This post contains a list of law firms in Australia that I will continue to update. Hopefully it serves as a helpful list of firms to work through when you are applying for clerkships or graduate roles.
Top Tier Firms / Big Law
Big 3
- Allens
- Herbert Smith Freehills
- King & Wood Mallesons
Rest of the Big 6
- Ashurst
- Clayton Utz
- MinterEllison
Upper Mid Tiers
- Corrs Chambers Westgarth
- Gilbert + Tobin
Mid Tiers
International Firms
- Allen & Overy
- Baker McKenzie
- Bird & Bird
- Clifford Chance
- Clyde & Co
- Dentons
- DLA Piper
- Hogan Lovells
- Holman Fenwick Willan
- Jones Day
- K&L Gates
- Norton Rose Fulbright
- Pinsent Masons
- Squire Patton Boggs
- Seyfarth Shaw
- Sidley & Austin
- Sullivan & Cromwell
- White & Case
Australian Firms
- Gadens
- Hall & Wilcox
- Hopgood Ganim
- HWL Ebsworth
- Jackson McDonald
- Johnson Winter Slattery
- Lavan
- Mills Oakley
- Tottle Partners
- Williams + Hughes
- Wotton + Kearney
Disclaimer
I have ranked the firms according to the generally accepted tiers of Australian law. As you can probably tell, I have not ranked the firms inside these categories. I acknowledge that ranking firms is a somewhat redundant process. Particular firms have strengths in particular areas. For example, Gilbert + Tobin are renowned for their high calibre on corporate work and compete (and sometimes beat) the quality of work produced by the big three. However, these tiers are generally reflective of the scale and quality of work coming out of the respective firms in each category.
If you want further specific information on a certain law firm’s capabilities in an area of law, take a look at one of the following commonly referred to industry rankings:
- Chambers’ Asia-Pacific Guide – I recommend limiting your search’s ‘location’ to Australia and ‘practice area’ to whatever area of law you are interest in.

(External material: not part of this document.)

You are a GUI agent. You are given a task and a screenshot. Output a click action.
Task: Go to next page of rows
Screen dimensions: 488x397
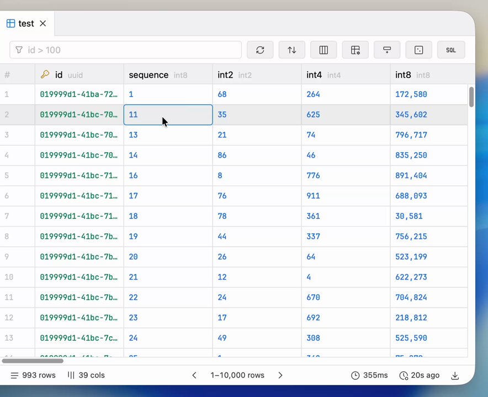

- Doyle’s Guide – search the rankings according to area of law and/or location to narrow the leading law firms and practitioners in each segmentation.
Other ways to get an idea of the hierarchy of the Australian legal landscape are:
- staying up-to-date with Australian deals – an easy way to do this is reading business news publications such as the AFR or monitoring prominent law firm’s article publications found on their websites (the firm’s like to brag).

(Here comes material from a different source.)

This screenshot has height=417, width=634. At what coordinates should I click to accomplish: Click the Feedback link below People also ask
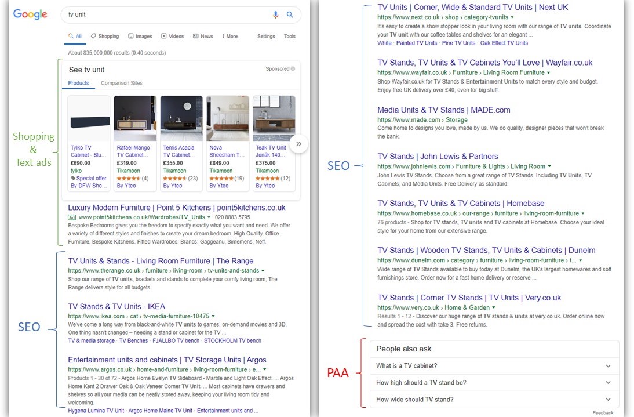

- staying up-to-date with prominent litigations – this can be done by trawling online court systems (hard mode), or more accessible, reading Australian legal publications such as Lawyers Weekly.
- talking to others in the profession – lawyers love the status game. Just ask them to start talking about their recent deals or matters and you’ll be begging you didn’t. But equally, you’ll find out a fair bit about the size of their matters, the types of matters they often work on and the complexity of their work.
- talk to law students – just as much as lawyers love gossiping, law students probably do even more. Law schools are a central focus point of law firm gossip. Get a vibe for each firm by talking to other law students. Not only will they be able to talk on personal experience (especially students from older years who have done clerkships), but other students will likely have connection to industry to speak with some authority (or maybe not, take it all with a grain of salt and DYOR).
What did I miss?
This list is continually a work in progress. In the future, I intend to:
- seperate the list according to different Australian cities; and
- convert the list to a table with further information and the ability to be filtered.